**Task item**
Within the records below is a range that opens at the line with "Top 50 People" and closes at the line with "Top 50 in Blockchain (1079, 114)". Return that range word for word, both ends included, and only that range.
Recorded data below:
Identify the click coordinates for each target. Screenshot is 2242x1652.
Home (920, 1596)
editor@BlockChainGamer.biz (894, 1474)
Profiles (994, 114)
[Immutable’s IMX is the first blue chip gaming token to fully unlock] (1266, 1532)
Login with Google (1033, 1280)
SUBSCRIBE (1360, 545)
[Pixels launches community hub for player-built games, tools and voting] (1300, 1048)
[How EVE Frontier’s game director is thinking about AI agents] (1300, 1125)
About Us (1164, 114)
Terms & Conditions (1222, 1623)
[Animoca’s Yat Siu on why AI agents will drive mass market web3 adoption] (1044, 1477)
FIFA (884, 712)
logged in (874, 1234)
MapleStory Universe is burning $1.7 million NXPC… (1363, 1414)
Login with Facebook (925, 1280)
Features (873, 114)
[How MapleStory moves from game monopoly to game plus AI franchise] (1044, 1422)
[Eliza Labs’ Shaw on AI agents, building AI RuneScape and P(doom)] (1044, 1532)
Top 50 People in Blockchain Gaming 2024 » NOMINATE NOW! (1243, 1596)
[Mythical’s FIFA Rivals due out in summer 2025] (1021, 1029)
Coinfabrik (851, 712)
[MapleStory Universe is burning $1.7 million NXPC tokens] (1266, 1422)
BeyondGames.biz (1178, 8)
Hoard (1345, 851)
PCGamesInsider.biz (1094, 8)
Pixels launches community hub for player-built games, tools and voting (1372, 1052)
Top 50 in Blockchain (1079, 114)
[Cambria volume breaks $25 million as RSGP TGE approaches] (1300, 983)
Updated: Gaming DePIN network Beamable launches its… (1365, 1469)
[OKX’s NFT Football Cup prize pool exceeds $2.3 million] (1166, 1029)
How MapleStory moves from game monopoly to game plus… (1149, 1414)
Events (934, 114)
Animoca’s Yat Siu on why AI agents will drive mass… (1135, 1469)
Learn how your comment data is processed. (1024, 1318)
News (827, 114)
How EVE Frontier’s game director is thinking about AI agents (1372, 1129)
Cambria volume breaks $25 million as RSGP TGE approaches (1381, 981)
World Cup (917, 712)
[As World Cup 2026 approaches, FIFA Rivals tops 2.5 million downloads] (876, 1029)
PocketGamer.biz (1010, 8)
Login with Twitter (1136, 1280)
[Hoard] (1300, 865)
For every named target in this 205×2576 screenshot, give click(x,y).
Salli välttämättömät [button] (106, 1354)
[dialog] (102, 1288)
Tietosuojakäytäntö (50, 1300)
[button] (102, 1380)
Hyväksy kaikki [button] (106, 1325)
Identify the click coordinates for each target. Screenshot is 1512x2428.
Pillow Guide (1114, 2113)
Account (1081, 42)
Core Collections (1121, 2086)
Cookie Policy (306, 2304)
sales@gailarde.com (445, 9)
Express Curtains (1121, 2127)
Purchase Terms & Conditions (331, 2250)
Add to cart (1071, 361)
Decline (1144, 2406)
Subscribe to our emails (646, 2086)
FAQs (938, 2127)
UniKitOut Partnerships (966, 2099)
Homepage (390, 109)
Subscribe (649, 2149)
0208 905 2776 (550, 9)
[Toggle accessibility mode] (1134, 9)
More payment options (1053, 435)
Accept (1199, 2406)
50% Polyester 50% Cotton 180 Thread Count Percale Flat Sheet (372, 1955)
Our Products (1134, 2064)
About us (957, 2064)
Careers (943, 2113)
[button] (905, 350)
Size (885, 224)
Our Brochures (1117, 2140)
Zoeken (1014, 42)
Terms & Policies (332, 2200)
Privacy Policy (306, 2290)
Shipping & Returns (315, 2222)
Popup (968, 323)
End of Recorded data.
**Result**
Top 50 People in Blockchain Gaming 2024 » NOMINATE NOW! (1243, 1596)
[Mythical’s FIFA Rivals due out in summer 2025] (1021, 1029)
Coinfabrik (851, 712)
[MapleStory Universe is burning $1.7 million NXPC tokens] (1266, 1422)
BeyondGames.biz (1178, 8)
Hoard (1345, 851)
PCGamesInsider.biz (1094, 8)
Pixels launches community hub for player-built games, tools and voting (1372, 1052)
Top 50 in Blockchain (1079, 114)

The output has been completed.